* **PASSAGE TO READ**

#####

# Wifi Tether



## Borrax (Sep 19, 2011)

Do any of the current roms support wifi tether without modifying files....like using wifi tether and or barnacle?


----------



## Dewar (Jun 30, 2011)

the newest expermental build of android wifi tether works on the Bionic!!! I am using it right now with out any issues at all.

http://code.google.com/p/android-wifi-tether/downloads/detail?name=wifi_tether_v3_1-pre104.apk&can=2&q=


----------



## Borrax (Sep 19, 2011)

sweet it works with no issues, your a lifesaver


----------



## joelbionic (Oct 15, 2011)

Changed entitlement rebooted and installed this, works.

Sent from my [P]URIFIED DROID BIONIC


----------



## !M4G3 (Nov 22, 2011)

i hope verizon doesn't see it, i've been reading and reading and it looks like they can see usage unless you block the radio or something.I could be wrong(hopefully)


----------



## snowbdr89 (Oct 22, 2011)

so im curious how does this work, any special codes etc? sorry im a knob : )


----------



## Zog (Aug 19, 2011)

This new version, barnacle, and the stock mhs app work well for a bit, but they all cause this same issue -- Game play hangs, I appear to lag out, and am eventually dc'ed from XBL (xbox live). I have to toggle the app on/off to sucessfully reconnect.

I believe it's a problem with my NAT being restricted due to some ports not being open on Verizon's end. My NAT type is shown as "moderate" rather than "open" when in game. Anyone knowledgeable on this sorta thing? Anything I can do about it?

My best results were with the stock mobile hotspot app on stock 886. I felt 893 seemed to make this problem happen more frequently. The new radio & kernel didn't help anything.

Pdanet usb tethered never did this. Id like to have a wireless alternative instead.


----------



## YouthD (Sep 27, 2011)

Sounds like the SQ Lite hack is still the best way to go.


----------



## Zog (Aug 19, 2011)

Note to self: a little google-ing goes a long ways heh.

#####

* **PROVIDED RECORDS**
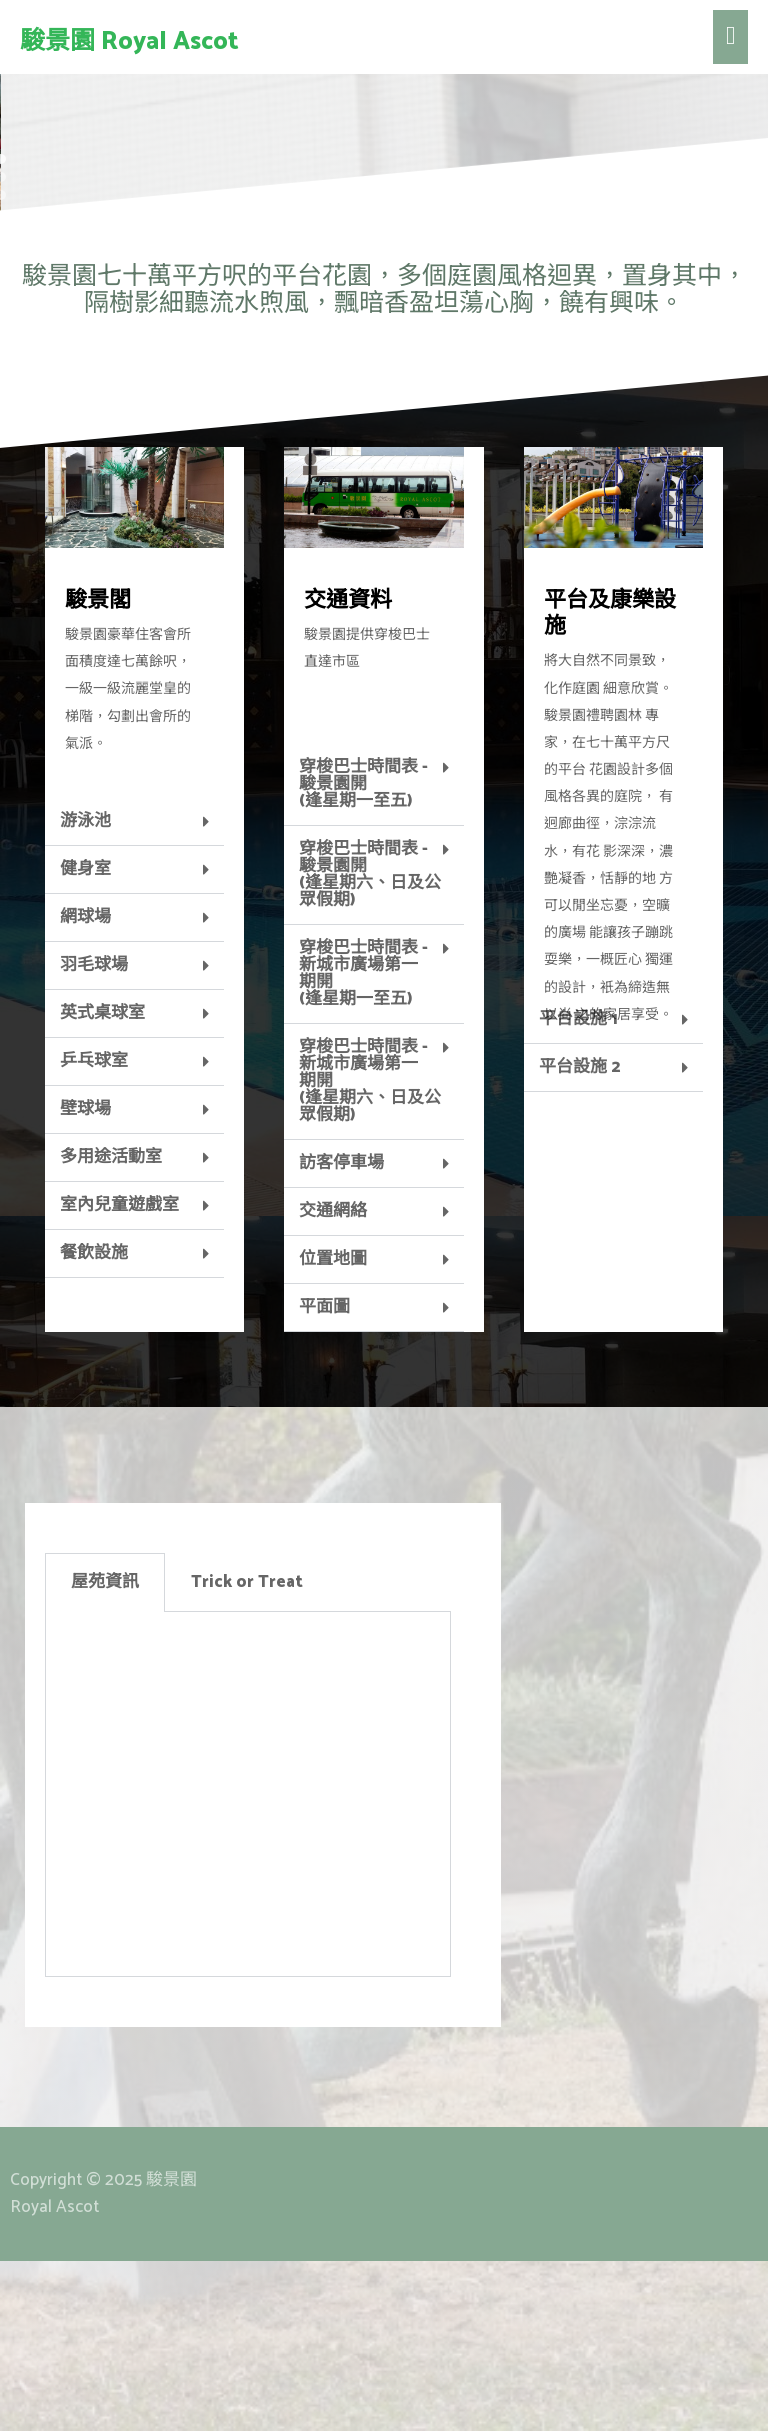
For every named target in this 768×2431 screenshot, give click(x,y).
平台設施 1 (578, 1189)
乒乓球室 (94, 1231)
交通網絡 (333, 1381)
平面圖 (324, 1477)
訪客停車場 (341, 1333)
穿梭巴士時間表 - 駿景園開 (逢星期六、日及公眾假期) (370, 1044)
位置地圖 (333, 1429)
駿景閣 (98, 771)
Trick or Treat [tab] (247, 1752)
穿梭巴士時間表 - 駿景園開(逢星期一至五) (363, 954)
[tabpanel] (248, 1964)
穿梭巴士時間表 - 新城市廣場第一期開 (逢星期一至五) (363, 1143)
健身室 (85, 1039)
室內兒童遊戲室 (119, 1375)
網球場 (85, 1087)
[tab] (134, 992)
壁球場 (85, 1279)
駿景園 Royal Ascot (129, 42)
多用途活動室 (111, 1327)
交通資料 (348, 771)
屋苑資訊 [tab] (105, 1752)
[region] (384, 192)
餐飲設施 (94, 1423)
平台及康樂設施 (610, 784)
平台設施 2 (579, 1237)
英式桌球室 (102, 1183)
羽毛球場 (94, 1135)
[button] (31, 192)
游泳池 (85, 991)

#####

* **GOALS**
• A. Echo, word for word, the part of the Wifi Tether thread between "## snowbdr89 (Oct" and "to sucessfully reconnect.", inclusive.
• B. Write what comes next in the Wifi Tether forum thread, continuing after its last post.

* **ANSWERS TO THE TASKS**
• A.
## snowbdr89 (Oct 22, 2011)

so im curious how does this work, any special codes etc? sorry im a knob : )


----------



## Zog (Aug 19, 2011)

This new version, barnacle, and the stock mhs app work well for a bit, but they all cause this same issue -- Game play hangs, I appear to lag out, and am eventually dc'ed from XBL (xbox live). I have to toggle the app on/off to sucessfully reconnect.

• B.
Use this new wifi tether.

Check routing fix. Uncheck wake lock.

I'll post back if it drops me again.


----------



## Zog (Aug 19, 2011)

Still got plenty of dcs on xbl with the method above.

I now have disable wake lock checked and I turn the screen off and on after a couple games. Haven't had a dc in 6 straight hours - a new record and I'm very pleased.

Toggling the screen may not do anything but the dc seemed to happen at about the same time after i reconnected... It feels like my phone dips into sleep mode or something similar after X amount of inactivity .. err - sigh . . I just dunno!

Does the Bionic automatically flip to sleep mode after X amount screen off time? I've seen airplane mode get turned on by itself maybe its just my phone :-(

Occasionally when another device requests an ip or I receive a text I will lose connection. This all is still a frustrating confusion to me.

Also this app seems to be faster and my gameplay is noticeably smoother. Is this because of "routing fix"?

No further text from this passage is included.